Olivier Py, de vieille école, parle encore de démocratisation : « Or on ne va pas non plus rester là simplement à se légitimer avec des propos qui appartiennent au capitalisme, poursuit-il dans la même émission. On s’en fiche de cette légitimité-là. Ce que nous créons, c’est d’abord du lien social. Et ce n’est pas n’importe quoi. J’entends toujours les gens un peu ricaner lorsqu’on parle de théâtre populaire, mais diable c’est qu’ils ne sont jamais venus dans les salles de théâtre. Ils n’ont jamais compris ce que c’est que le service public de la culture. Ils en sont beaucoup trop éloignés pour voir à quel point sa définition est très simple et vécue par les hommes et les femmes qui le font, et ceux qui l’apprécient. Cette définition, c’est : des trésors spirituels mais financièrement à la portée de tous. »

À quoi Jean Bellorini, metteur en scène et nouveau directeur du TNP de Villeurbanne, invité de la même émission de France Culture, ajoute, en témoignant par là de cette démocratie culturelle qui s’inscrit dans la continuité et l’approfondissement de la simple démocratisation : « On a besoin de ces lieux où l’on se retrouve sans être de la même communauté, on a besoin de minorités rassemblées pour vivre une même expérience artistique et la comprendre différemment en fonction de l’histoire et de la personnalité de chacun.
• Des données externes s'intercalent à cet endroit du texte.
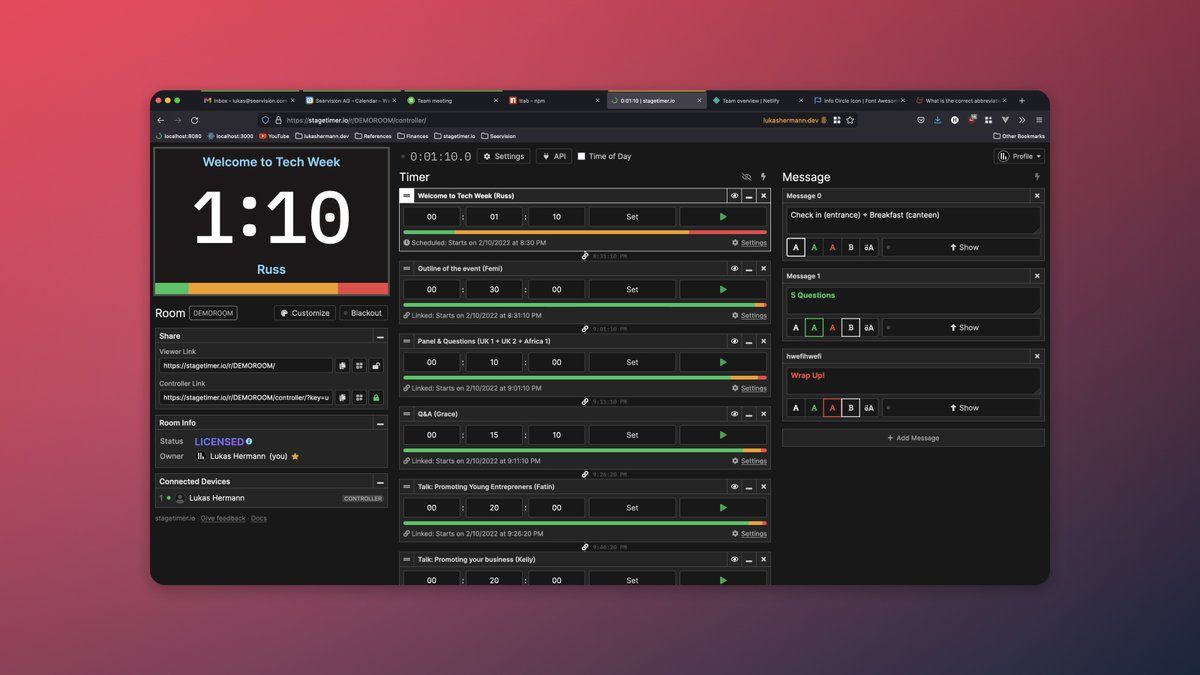Copy the Viewer Link to clipboard
The width and height of the screenshot is (1200, 675).
point(342,366)
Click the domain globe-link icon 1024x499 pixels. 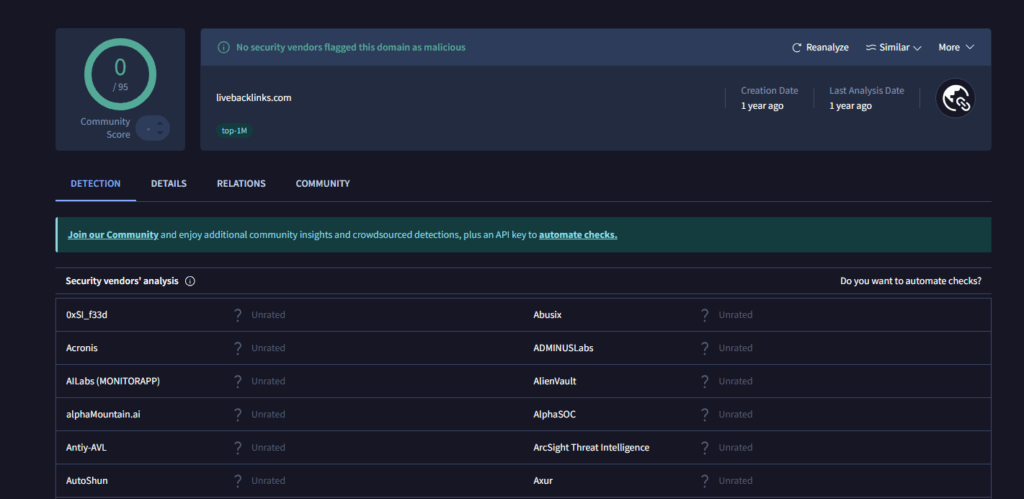(955, 98)
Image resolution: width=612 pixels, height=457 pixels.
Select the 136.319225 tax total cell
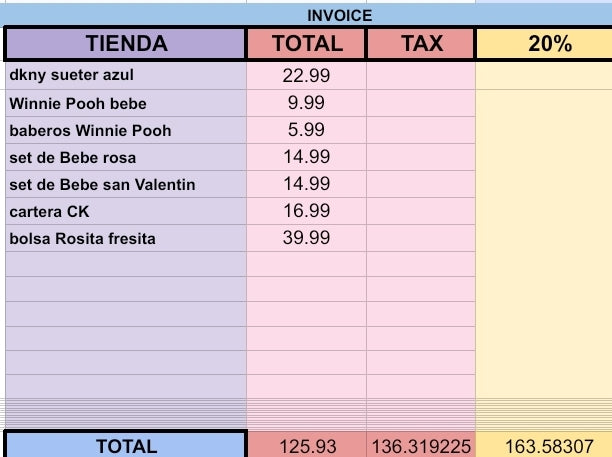point(421,445)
On a besoin de ces lieux qui amènent à l’expression toutes les formes de vie les plus diverses possibles. Aujourd’hui, il s’agit juste d’aller un peu plus loin, de faire mieux et plus. Une assemblée théâtrale est constituée de solitudes. On s’adresse à chaque solitude. Plus elles vont être différentes et plus l’expérience sera riche et partagée. J’aime qu’on s’assoie à côté de quelque inconnu et qu’on partage deux heures d’une vie en projetant et croisant des imaginaires différents. »

[Jean Bellorini en conférence de presse à la Semaine d'Art, Avignon 2020]

En ce sens, ce pragmatisme et cette démocratie sont destinés, à très court terme, à être les deux messagers idéologiques de la politique culturelle en général et du soutien au théâtre public en particulier. Espérons que ces deux anges donneront la puissance nécessaire aux artistes de lever le rideau et de servir à nouveau, dans les meilleures conditions, la cause de l’art théâtral.